◆ EXTRAIT DU TEXTE
▽

Article de M. Georges Sarre, président délégué du Mouvement des citoyens, dans "Le Figaro" du 1er avril 1999, sur le conflit du Kosovo, notamment la nécessité de trouver une issue politique par la négociation et son refus d'un engagement terrestre des troupes de l'OTAN.

Prononcé le 1er avril 1999

Intervenant(s) : 
  • Georges Sarre - président délégué du Mouvement des citoyens

Média : Emission Forum RMC Le Figaro - Le Figaro

Texte intégral

Ce qui est préoccupant dans l'intervention du président de la République, c'est ce qu'elle ne dit pas. Une intervention militaire en Europe est une affaire suffisamment grave pour qu'on ne puisse la justifier par le seul souci de mettre à exécution une menace antérieure. Elle suppose un but, elle exige d'être fondée en droit, elle appelle un débouché politique.

Quel est le but recherché ? L'éclatement de l'ex-Yougoslavie, en 1991, a transformé en hostilités ouvertes les anciennes rivalités entre Slovènes, Croates, Serbes, Bosniaques, Kosovars, et les conflits meurtriers n'ont cessé de s'y succéder. Comment parvenir à une coexistence pacifique entre ces peuples, comment aujourd'hui parvenir à faire vivre les Serbes et les Kosovars dans la province du Kosovo sans remettre en cause les frontières internationales ?

Vers les Balkans compliqués, l'Otan s'est rendue avec des idées simplistes : le président serbe, sous le coup des bombes, allait accepter les accords de Rambouillet ! Mais les frappes aériennes ne font qu'apporter un soutien populaire à son intransigeance et le conforter dans un nationalisme exacerbé. Au lieu d'arrêter les populations albanaises du Kosovo, elles les ont décuplées et l'Otan elle-même en est à déplorer le « désastre humanitaire » auquel ont abouti ses bombardements. Les déplacements forcés de population se sont accélérés dramatiquement. Les populations civiles albanaises prennent par dizaines de milliers le chemin de l'exode. Bref, il faut tirer au plus vite les leçons de ce fiasco et revenir sur le terrain politique au plus tôt.

△

◆ ENREGISTREMENTS
▽

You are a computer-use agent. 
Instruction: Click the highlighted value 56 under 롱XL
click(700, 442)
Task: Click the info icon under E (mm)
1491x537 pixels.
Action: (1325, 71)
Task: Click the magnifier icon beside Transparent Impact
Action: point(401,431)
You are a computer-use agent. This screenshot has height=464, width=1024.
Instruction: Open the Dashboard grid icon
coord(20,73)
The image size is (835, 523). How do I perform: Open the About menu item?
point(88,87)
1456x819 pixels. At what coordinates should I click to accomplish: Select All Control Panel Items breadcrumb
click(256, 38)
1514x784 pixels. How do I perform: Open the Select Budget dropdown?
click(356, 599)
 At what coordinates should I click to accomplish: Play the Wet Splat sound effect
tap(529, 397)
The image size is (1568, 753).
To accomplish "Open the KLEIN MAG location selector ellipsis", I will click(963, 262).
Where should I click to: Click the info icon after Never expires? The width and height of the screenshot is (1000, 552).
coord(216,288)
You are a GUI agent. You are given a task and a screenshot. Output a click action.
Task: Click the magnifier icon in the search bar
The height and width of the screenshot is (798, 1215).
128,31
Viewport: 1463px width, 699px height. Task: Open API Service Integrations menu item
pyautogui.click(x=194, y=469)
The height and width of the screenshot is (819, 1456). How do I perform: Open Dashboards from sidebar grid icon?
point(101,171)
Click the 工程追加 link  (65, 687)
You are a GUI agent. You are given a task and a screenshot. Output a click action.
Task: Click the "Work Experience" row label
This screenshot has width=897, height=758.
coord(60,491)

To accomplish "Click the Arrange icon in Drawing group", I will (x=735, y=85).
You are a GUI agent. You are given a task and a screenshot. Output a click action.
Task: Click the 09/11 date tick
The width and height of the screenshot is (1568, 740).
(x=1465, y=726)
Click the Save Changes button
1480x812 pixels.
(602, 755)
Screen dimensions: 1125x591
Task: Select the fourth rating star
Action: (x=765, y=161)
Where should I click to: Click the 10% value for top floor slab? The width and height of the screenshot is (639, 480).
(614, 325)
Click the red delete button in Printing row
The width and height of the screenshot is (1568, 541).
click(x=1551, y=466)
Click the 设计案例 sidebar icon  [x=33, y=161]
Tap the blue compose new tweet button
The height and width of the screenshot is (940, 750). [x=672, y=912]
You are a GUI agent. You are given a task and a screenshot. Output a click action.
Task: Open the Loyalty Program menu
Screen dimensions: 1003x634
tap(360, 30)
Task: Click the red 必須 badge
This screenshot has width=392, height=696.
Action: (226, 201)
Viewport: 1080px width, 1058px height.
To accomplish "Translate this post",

△

◆ DÉFIS
[1] Présentez en liste JSON de chaînes, une chaîne par ligne et sans les lignes vides, tout ce qui va de la ligne des enregistrements contenant « Click the Save Changes button » jusqu'à la fin des enregistrements.
[2] Reprenez l'article sur le conflit du Kosovo là où il s'arrête.

◆ RÉSULTATS PAR TÂCHE
[1]
[
  "Click the Save Changes button",
  "1480x812 pixels.",
  "(602, 755)",
  "Screen dimensions: 1125x591",
  "Task: Select the fourth rating star",
  "Action: (x=765, y=161)",
  "Where should I click to: Click the 10% value for top floor slab? The width and height of the screenshot is (639, 480).",
  "(614, 325)",
  "Click the red delete button in Printing row",
  "The width and height of the screenshot is (1568, 541).",
  "click(x=1551, y=466)",
  "Click the 设计案例 sidebar icon  [x=33, y=161]",
  "Tap the blue compose new tweet button",
  "The height and width of the screenshot is (940, 750). [x=672, y=912]",
  "You are a GUI agent. You are given a task and a screenshot. Output a click action.",
  "Task: Open the Loyalty Program menu",
  "Screen dimensions: 1003x634",
  "tap(360, 30)",
  "Task: Click the red 必須 badge",
  "This screenshot has width=392, height=696.",
  "Action: (226, 201)",
  "Viewport: 1080px width, 1058px height.",
  "To accomplish \"Translate this post\","
]

[2]
Lionel Jospin a judicieusement rappelé que « nous sommes déterminés à créer les conditions d'un règlement politique à la crise au Kosovo. »

Imaginer que l'écheveau balkanique puisse se dénouer en quelques jours, sous la pression ou sous les bombes, est peut-être une caractéristique de la diplomatie des États-Unis, pays neuf, où le poids de l'histoire est bien faible. Mais dans cette région où tout est politique, la précipitation accélère les drames. Au lieu que l'Europe fasse partager à l'Amérique l'expérience qu'elle tire de son Histoire, doit-elle, sous l'injonction de certains médias, adopter ses méthodes de cow-boy ?

Les motivations américaines

1. Il faut voir clair dans les intentions des États-Unis, qui ne seraient pas fâchés de voir les Européens embourbés : on entend beaucoup, au Sénat américain, la voix de ceux qui exigent maintenant un engagement terrestre des armées européennes. C'est précisément l'impasse absolue. Ce n'est pas par la force des baïonnettes étrangères que s'instaurera un modus vivendi entre les deux peuples qui coexistent au Kosovo. Quant à ceux qui, à l'instar des discours présidentiels à Washington ou à Paris, voudraient se borner à diaboliser le seul Miloševic en faisant semblant d'ignorer les sentiments profonds des Serbes, qu'ils ouvrent les yeux ! Le départ forcé du dirigeant serbe n'éteindrait en rien la ferveur nationaliste du peuple, il l'attiserait davantage encore.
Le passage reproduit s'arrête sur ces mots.